- _DIRECTIONS FOR THIS TASK_:
Return, word for word, the lines of the material between the line holding "Given: Hide the Gergő Jedi 001 layer" and the line holding "Looking at the", inclusive. Leave the pictures out of your answer.

- _THE RECORDS_:
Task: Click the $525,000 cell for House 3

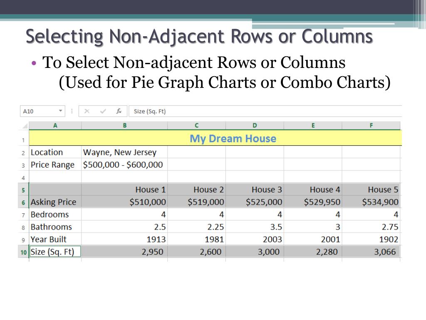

* * *

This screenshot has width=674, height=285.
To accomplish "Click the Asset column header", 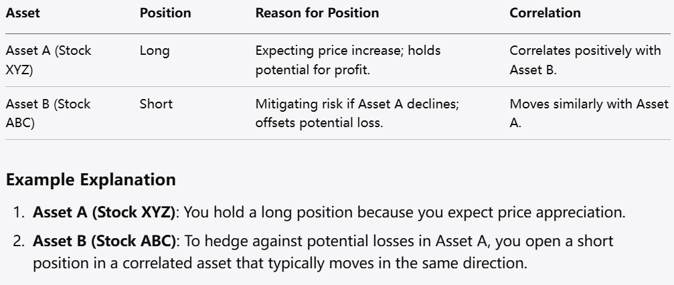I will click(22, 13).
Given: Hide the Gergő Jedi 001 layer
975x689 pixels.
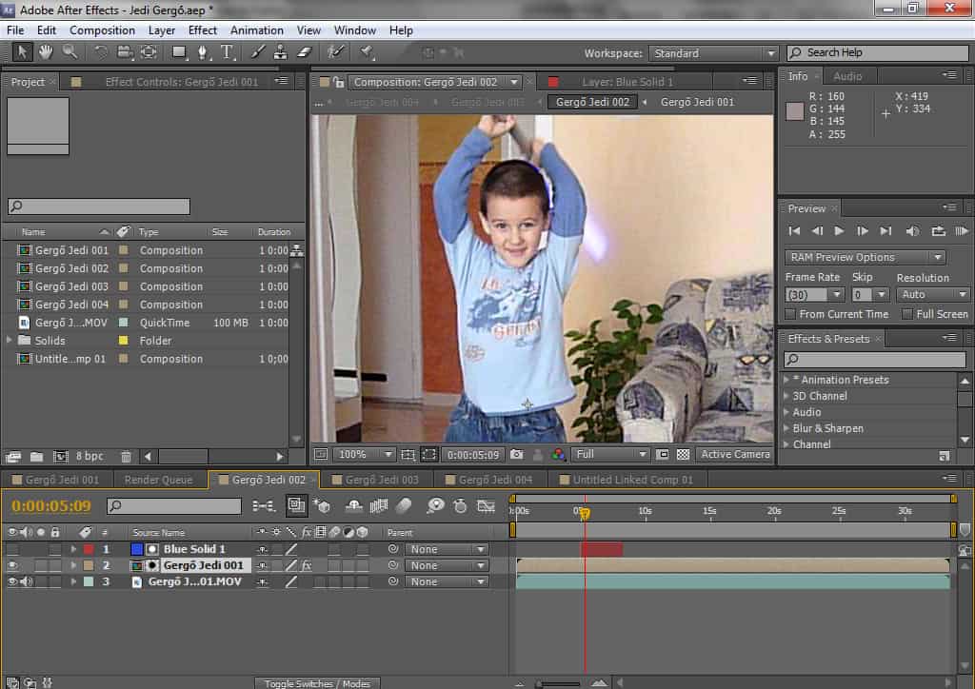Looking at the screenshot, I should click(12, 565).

- _FULL RESPONSE_:
Given: Hide the Gergő Jedi 001 layer
975x689 pixels.
Looking at the screenshot, I should click(12, 565).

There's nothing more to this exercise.